The days of lying on my back, ripped on acid, sucking on a balloon full of nitrous oxide are over. I rarely think back on this period of my life — that is, until I heard Föllakzoid.
Föllakzoid’s latest LP II is what happened behind my eyelids when I was passed out from nitrous oxide and acid. The album encompasses that 60 seconds of quasi-death I experienced while high.
Föllakzoid are all repetition. The Chilean five-piece creates songs that seem to grow on top of one another like two plants competing for space in a glass terrarium. The simplicity of Föllakzoid is what makes it powerful. There is always one instrument that remains consistent, carrying a solid spine of reassurance through most of the band’s seven-minute-long songs. Nothing about Föllakzoid is chaotic. It’s all controlled and executed within a mathematical framework. Like those velvet pictures with white lines left to be colored in, Föllakzoid leave veins open for the imagination in every song. It’s almost half-finished, but the spaces act as the sixth member. The song “9” chugs through itself. “Trees” skips along a horse-trot beat, running straight ahead on synths and guitar riffs laced with digital delay. “Pulsar (Extended Version)” captures that repeated pulsing of color and sound that I felt when lying, blue in the face, flat on my back with a shriveled balloon hanging out of my lips.
Sometimes it feels ridiculous to pick apart music that doesn’t rely heavily on lyrics.

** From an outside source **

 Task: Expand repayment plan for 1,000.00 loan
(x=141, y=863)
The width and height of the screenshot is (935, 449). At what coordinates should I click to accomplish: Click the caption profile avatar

It’s hard to talk about sound because it’s a very specific form of expression that purposefully does not chose to reveal itself through written language. Music is not fiction for a reason. The person creating it has chosen sound as their means of expression and to try to reduce it down to an essay feels daunting and, well, not really the point. It’s hard to write about Föllakzoid for exactly this reason. I could peddle through every riff and try to talk about the influences that are cited and how this record makes sense in today’s competitive Krautrock landscape, or I could tell you that when I listen to II, it reminds me of the best psychedelic drug combination I ever did and it makes me want to remain in the 60-second quasi-death that trip granted me.